AVAILABLE DATA:
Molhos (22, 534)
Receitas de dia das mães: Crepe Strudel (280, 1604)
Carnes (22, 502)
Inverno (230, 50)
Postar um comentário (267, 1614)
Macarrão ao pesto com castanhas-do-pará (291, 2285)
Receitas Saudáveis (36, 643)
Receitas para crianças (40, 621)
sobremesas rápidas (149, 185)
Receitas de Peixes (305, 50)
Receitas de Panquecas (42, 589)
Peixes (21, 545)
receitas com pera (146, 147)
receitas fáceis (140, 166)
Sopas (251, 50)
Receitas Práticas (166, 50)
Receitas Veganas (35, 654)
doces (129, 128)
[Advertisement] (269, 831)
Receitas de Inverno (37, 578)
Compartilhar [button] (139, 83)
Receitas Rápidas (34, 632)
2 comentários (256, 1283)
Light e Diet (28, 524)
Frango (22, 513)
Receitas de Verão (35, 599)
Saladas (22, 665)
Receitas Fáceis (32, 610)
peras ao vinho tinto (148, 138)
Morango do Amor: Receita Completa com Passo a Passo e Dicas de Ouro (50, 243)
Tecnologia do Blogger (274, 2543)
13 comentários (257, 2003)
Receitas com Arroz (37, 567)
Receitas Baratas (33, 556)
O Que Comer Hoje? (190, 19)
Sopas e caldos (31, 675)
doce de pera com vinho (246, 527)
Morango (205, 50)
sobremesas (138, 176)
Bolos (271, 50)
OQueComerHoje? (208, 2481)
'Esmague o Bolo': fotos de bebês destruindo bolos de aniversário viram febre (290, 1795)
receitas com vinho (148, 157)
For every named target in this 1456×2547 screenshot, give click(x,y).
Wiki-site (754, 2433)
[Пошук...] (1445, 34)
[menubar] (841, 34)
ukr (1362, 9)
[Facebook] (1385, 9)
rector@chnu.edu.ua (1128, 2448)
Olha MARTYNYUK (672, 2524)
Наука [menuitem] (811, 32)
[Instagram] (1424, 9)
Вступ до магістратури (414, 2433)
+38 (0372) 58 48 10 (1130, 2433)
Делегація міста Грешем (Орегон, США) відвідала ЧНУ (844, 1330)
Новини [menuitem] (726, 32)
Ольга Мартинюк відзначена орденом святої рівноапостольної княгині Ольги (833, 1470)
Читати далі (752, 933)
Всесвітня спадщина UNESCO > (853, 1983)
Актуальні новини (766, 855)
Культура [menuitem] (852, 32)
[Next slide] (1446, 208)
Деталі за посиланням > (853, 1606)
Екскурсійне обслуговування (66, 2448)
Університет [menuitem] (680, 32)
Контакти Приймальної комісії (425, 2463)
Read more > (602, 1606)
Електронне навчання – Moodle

INSTRUCTIONS FOR THE TASK: Could you filter the material above and copy each line that holds the word "vinho"?

ANSWER TO THIS EXERCISE:
peras ao vinho tinto (148, 138)
doce de pera com vinho (246, 527)
receitas com vinho (148, 157)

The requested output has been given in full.